Some things you don’t even have to look for, they leap out at you:

  • Is the car filthy? In general, I don’t notice the cleanliness of the car unless it is filthy. Dirt on the floor, smears on the seat, stains on the fabric and a grease spot on the window from where the last customer put their forehead.

  • Does it smell like smoke? I’m not here to convince you to stop smoking. I’m not even going to try to convince you to stop smoking in your car. But rest assured every customer that gets in your car can smell it, and 99% of them do not like it. It is the quickest way to get less than 5 stars.

  • Is the driver ignoring GPS? Miss a turn by accident and it recalculates with no additional time, no problem. Miss an exit on the highway that adds 5 minutes, I then have a problem. If they speak up and apologize, no problem. We all make mistakes. Own up to it, and your customer will believe you. Take it a step further and say you can request a fare adjustment with Uber for the mistake, and they always say “don’t worry about it”.

Here are the things I look for when I get into an Uber/Lyft:

  • Did they greet me and ask my name? The name thing is a must, but I also appreciate the “hello”.

  • Did they confirm my destination? Its a good double check to make sure we are both on the same page.

  • We’re they able to read my mood? Did I want to talk or were they just talking at me? Believe it or not, most drivers read this very well. The ones that don’t really stick out.

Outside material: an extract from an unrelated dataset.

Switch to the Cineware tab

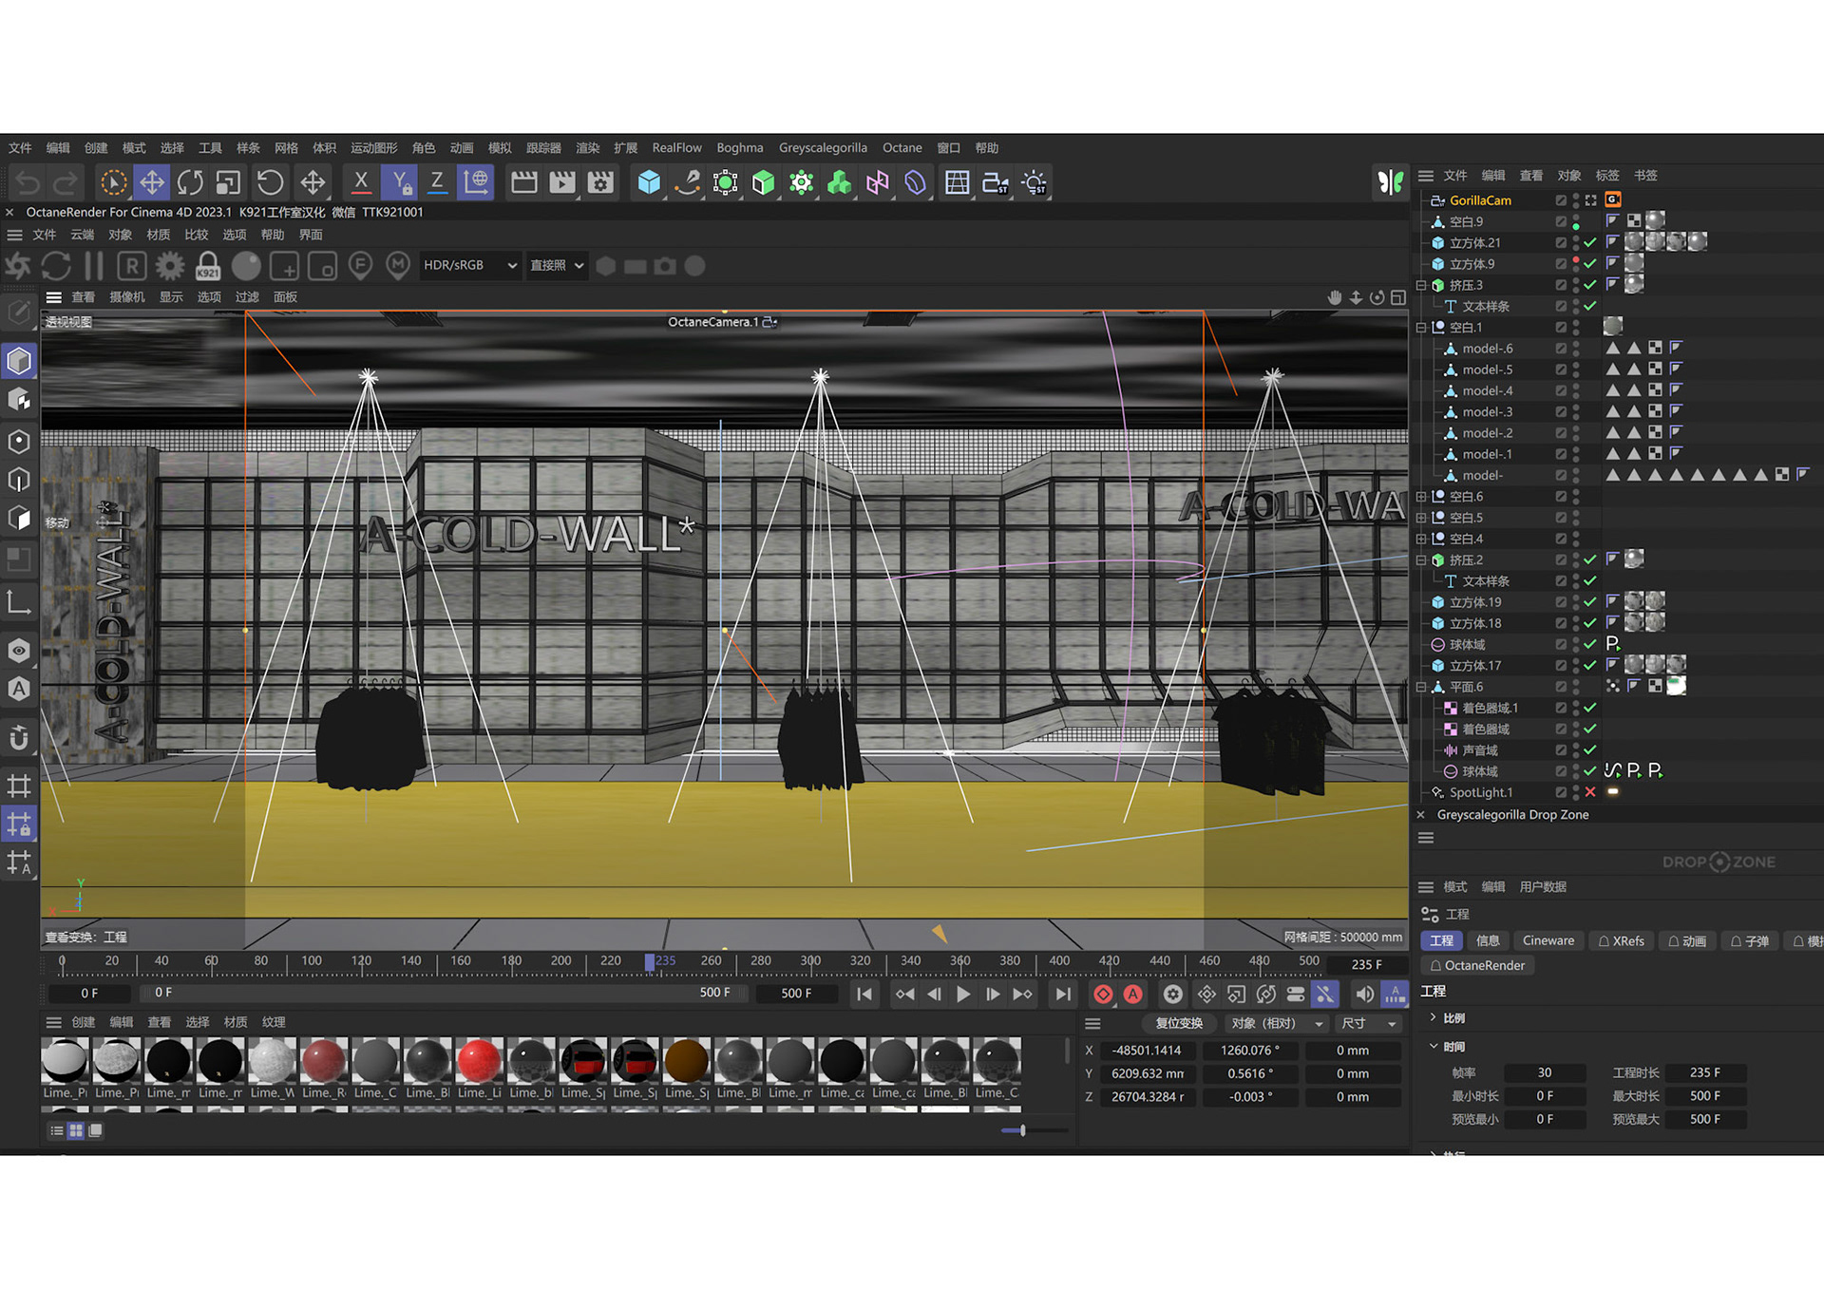[x=1548, y=940]
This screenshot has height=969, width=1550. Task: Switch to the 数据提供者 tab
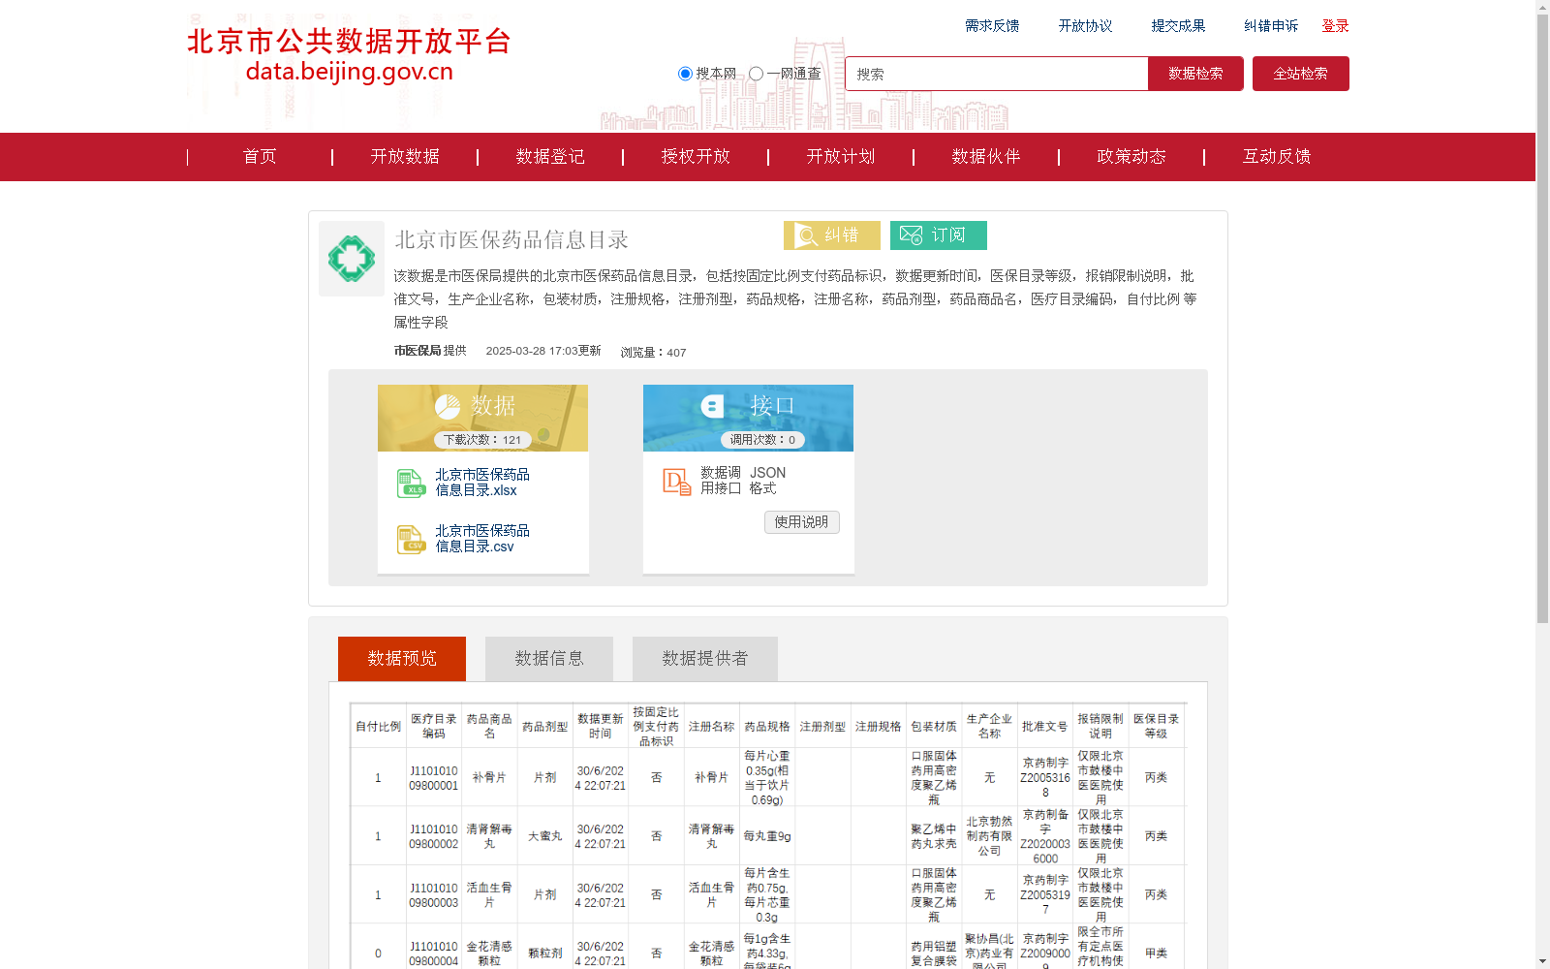pyautogui.click(x=703, y=658)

Personally, I know how detrimental a rating below a 5 can be, and how little we make, so it would take a catastrophic event for me to rate below a 5 and not tip. The driver would have to be so bad they are giving all us drivers a bad name.

So whats the moral of the story? In this case it is, know exactly what your competition is doing and decide if you want to make changes to your service offering to be as good as them or better. Remember, your competition is other rideshare drivers and you will always be compared to your customers best ride, worst ride and last ride. Try to be the best!

So what do you do when you are the passenger?